Par exemple, en 2003, la loi de sécurité intérieure a créé le délit de racolage. Ce délit pénalisant le « fait, par tout moyen, y compris par une attitude même passive, de procéder publiquement au racolage d’autrui en vue de l’inciter à des relations sexuelles en échange d’une rémunération » visait à répondre à deux objectifs. D’abord, il s’agissait « de mettre un terme aux nuisances causées par la présence visible des prostituées dans l’espace urbain », présence qui s’était développée depuis quelques mois notamment à Lyon et à Paris [16]. Ensuite, cette disposition devait permettre la protection des prostitués les plus vulnérables et en particulier, celles et ceux pris dans des réseaux transnationaux de traite d’êtres humains. L’objet de la loi impliquait donc une approche individualisée des prostitués pour permettre la protection des plus vulnérables. Pourtant, l’examen des pratiques policières et judiciaires montre que cette loi a seulement permis de réguler la présence des prostitués dérangeant l’espace public. Par le recours aux mesures d’enfermement prévues par la procédure pénale, les autorités de police ont harcelé les prostitués afin de rendre impossible leur maintien dans l’espace public – en se repliant sur Internet, dans des foyers de migrants ou dans des appartements – ou de les refouler dans les quartiers historiques de la prostitution [17]. Autrement dit, les prostitués n’ont pas été soumis à des mesures de privation de liberté afin de les protéger ou de sanctionner l’infraction qu’ils auraient commise. Ils ont été soumis à ces mesures en tant que groupe afin de faire cesser un trouble à l’ordre public.

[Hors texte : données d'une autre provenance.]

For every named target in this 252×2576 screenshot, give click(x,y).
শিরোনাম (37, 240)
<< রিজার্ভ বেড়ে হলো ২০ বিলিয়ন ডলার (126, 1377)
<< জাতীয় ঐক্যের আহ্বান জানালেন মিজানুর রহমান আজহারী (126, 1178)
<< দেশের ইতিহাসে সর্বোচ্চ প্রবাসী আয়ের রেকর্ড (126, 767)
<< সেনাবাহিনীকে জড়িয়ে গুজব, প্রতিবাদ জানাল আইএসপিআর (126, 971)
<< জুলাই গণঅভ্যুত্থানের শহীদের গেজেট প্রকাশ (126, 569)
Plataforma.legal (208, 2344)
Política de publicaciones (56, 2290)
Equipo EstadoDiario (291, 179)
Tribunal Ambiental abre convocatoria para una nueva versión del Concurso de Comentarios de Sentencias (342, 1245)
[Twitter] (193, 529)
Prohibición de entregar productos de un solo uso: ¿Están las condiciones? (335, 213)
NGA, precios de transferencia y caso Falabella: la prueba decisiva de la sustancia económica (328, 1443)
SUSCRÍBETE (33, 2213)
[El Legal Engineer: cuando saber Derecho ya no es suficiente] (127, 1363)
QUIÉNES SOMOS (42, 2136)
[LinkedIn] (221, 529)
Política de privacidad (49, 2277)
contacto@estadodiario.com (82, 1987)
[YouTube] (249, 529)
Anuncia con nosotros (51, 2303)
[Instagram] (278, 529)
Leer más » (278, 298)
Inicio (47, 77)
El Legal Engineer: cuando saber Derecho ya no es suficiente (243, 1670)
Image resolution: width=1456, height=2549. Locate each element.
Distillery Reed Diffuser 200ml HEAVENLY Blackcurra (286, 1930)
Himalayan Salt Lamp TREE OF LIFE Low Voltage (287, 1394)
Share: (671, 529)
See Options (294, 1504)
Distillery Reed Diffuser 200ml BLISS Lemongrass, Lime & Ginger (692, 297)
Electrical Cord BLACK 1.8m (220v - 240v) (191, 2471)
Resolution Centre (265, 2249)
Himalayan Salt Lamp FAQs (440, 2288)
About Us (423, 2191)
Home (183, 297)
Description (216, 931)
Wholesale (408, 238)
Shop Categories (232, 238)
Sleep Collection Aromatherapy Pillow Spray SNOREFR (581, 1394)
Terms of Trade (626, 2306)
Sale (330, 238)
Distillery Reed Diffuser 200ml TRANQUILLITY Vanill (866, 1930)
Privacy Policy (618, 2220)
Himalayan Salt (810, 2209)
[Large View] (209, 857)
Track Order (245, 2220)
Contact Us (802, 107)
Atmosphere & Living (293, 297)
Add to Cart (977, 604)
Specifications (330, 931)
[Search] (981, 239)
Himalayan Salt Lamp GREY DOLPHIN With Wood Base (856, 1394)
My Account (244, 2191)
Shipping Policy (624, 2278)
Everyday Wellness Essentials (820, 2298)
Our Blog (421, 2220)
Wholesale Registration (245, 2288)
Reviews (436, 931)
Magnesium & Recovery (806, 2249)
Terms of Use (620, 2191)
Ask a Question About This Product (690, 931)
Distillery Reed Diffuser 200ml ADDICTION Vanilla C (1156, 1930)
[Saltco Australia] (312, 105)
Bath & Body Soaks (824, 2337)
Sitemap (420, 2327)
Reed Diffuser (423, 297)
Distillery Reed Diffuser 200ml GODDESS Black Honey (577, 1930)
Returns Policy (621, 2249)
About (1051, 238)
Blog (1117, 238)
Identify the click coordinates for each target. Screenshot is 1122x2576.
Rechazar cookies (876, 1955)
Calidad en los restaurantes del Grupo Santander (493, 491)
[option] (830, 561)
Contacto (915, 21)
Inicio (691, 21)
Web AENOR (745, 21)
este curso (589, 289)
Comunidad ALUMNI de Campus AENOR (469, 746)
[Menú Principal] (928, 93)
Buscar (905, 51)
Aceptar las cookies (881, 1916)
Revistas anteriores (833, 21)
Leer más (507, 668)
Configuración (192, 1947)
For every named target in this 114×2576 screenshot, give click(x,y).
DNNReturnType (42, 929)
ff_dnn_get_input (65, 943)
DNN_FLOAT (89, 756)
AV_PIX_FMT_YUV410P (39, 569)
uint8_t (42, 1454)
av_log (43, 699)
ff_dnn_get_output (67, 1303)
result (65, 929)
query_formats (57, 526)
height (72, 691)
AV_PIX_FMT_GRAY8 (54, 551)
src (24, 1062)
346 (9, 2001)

Dans le cadre de la lutte contre les consommateurs de crack dans le 19e arrondissement de Paris, la logique est la même. Les déplacements successifs ou la mise en place de centres de désintoxication fermés impliquent de ne pas appréhender les consommateurs comme des individus ayant une histoire, un ancrage local, des relations sociales, des sources de revenus ou un logement, éléments qui pourraient justifier une individualisation des traitements ou des condamnations. Ils ne sont qu’un groupe dont le comportement trouble l’ordre public et qu’il faut éloigner de l’espace public. Ils sont alors éloignés d’un territoire qu’ils estiment pourtant être leur lieu de vie parce qu’ils y habitent ou parce qu’ils le fréquentent depuis plusieurs mois ou années [18].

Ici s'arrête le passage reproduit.